The Montanaro European Smaller Companies Trust (LSE:MTE) share price fell by 90% following a stock split. Management had previously announced its intentions to take such action in the annual report published in June earlier this year.
The Details
The executed stock split saw existing investors receive 10 additional shares for every one already owned. This decision has no direct impact on the overall market capitalisation of the company. But as the total number of shares outstanding is now 10 times higher, each existing share is worth 10 times less. Thus triggering the 90% drop in the MTE share price. It’s worth noting that this plunge may not be visible on some historical price charts, as often these display split-adjusted prices.

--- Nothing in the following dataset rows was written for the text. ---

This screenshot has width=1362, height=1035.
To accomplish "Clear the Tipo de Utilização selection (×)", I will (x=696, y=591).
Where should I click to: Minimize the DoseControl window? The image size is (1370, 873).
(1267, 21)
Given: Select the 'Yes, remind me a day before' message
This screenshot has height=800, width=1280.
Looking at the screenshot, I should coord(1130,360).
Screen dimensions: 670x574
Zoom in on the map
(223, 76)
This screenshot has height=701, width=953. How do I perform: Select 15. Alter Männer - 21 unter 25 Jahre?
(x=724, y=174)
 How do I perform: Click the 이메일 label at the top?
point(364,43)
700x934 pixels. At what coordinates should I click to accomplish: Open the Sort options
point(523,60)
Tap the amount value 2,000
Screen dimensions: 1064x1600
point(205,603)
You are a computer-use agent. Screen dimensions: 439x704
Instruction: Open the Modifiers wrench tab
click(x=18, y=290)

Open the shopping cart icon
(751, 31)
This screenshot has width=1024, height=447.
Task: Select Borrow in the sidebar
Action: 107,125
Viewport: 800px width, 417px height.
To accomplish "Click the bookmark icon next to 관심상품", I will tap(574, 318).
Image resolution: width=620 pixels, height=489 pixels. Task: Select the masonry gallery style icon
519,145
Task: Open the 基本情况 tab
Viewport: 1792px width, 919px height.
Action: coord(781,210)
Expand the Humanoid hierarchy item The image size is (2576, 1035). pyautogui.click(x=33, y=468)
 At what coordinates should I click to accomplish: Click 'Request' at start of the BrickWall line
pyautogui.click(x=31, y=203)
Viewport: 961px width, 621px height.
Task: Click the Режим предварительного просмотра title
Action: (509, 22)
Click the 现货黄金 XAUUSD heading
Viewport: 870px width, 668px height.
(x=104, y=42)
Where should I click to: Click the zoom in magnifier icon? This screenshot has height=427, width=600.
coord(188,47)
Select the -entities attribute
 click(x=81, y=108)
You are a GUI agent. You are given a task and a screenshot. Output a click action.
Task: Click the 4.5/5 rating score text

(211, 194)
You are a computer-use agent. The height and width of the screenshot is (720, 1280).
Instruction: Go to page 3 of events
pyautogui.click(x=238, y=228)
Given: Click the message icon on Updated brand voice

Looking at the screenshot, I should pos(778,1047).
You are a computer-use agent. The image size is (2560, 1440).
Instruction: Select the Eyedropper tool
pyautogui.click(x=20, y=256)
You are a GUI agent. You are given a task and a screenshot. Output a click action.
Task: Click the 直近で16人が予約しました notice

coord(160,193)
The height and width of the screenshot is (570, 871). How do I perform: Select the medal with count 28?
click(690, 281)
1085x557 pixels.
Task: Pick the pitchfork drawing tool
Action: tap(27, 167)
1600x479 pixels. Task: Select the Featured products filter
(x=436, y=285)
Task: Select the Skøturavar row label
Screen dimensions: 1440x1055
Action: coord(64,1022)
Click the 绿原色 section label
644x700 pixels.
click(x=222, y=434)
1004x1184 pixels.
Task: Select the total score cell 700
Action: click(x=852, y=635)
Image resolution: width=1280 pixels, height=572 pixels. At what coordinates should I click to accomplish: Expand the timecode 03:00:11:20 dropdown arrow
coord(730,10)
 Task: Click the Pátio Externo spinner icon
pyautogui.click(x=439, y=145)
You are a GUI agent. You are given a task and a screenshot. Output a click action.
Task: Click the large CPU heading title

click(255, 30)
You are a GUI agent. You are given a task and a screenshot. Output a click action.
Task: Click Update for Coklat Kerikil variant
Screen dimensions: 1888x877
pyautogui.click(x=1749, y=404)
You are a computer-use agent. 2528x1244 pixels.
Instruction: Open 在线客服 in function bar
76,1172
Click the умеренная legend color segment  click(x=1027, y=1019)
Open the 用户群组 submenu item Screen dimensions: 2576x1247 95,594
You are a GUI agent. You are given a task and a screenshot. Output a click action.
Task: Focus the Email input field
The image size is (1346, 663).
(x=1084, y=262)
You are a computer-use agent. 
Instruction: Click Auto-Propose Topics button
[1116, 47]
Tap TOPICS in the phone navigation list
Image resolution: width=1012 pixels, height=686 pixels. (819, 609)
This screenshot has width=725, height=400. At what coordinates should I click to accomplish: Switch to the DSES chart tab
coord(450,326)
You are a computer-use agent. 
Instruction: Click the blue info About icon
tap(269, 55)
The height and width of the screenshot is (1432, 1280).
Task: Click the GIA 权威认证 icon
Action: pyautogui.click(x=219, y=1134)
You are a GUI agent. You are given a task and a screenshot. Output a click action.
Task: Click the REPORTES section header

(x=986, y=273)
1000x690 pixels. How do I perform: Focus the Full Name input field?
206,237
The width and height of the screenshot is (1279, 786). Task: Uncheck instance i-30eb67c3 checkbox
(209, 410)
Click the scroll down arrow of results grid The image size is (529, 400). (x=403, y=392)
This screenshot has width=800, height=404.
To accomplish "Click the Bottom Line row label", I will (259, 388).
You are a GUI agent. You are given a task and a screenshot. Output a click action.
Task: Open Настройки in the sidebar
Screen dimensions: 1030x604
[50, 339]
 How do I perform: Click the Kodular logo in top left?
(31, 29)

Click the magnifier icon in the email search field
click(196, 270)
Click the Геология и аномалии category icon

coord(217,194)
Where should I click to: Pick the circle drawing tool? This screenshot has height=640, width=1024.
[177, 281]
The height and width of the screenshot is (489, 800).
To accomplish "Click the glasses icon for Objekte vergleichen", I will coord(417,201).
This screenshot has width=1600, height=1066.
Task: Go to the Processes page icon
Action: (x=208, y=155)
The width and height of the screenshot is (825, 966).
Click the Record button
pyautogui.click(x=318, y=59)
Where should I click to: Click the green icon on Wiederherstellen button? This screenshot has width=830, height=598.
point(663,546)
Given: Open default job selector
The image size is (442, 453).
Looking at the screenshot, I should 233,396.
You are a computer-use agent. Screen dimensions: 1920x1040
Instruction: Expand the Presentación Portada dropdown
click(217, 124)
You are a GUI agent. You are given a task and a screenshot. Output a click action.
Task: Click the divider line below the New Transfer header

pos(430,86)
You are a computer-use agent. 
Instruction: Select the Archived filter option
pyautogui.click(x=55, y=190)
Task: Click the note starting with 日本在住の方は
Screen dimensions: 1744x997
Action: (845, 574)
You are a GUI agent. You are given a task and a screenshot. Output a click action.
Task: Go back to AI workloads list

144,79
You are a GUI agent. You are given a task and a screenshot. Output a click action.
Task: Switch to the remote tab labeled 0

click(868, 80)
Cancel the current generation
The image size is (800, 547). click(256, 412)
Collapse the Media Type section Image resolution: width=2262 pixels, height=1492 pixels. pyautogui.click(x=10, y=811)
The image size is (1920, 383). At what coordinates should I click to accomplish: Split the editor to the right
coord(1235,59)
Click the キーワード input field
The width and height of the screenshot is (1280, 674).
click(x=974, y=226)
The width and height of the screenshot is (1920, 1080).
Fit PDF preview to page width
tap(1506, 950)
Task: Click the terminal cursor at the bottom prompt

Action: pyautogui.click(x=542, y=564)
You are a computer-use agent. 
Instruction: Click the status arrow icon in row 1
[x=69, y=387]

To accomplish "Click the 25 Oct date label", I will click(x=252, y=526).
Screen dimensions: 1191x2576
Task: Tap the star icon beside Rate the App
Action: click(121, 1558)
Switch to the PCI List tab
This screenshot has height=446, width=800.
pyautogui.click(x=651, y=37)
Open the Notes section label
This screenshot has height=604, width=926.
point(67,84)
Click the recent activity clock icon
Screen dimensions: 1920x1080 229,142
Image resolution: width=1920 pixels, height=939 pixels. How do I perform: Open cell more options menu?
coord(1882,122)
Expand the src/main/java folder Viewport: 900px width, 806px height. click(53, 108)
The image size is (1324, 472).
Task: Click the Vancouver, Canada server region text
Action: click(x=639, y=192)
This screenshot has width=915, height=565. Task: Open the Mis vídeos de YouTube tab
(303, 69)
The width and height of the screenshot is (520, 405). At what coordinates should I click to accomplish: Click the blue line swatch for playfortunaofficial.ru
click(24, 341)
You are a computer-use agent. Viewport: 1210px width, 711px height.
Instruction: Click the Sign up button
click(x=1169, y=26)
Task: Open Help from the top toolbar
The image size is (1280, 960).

Stock splits do not provide any immediate financial advantage for an underlying business. However, the drastic reduction in the MTE share price does allow the stock to become more accessible to investors with smaller amounts of capital.
The argument provided by Montanaro’s management team on recommending the split was that it “may increase the attractiveness of the company’s shares to potential investors and increase the liquidity in the market for the shares”.
What’s next for the share price?
Montanaro European Smaller Companies Trust does exactly what it says on the tin — it’s a trust focused on smaller companies in Europe. The performance of the group ultimately depends on the underlying growth of the businesses it has a stake in.
The improved market liquidity provided by a lower share price may have some short-term benefits. But over the long term, any positive effects will likely be negligible for the company itself.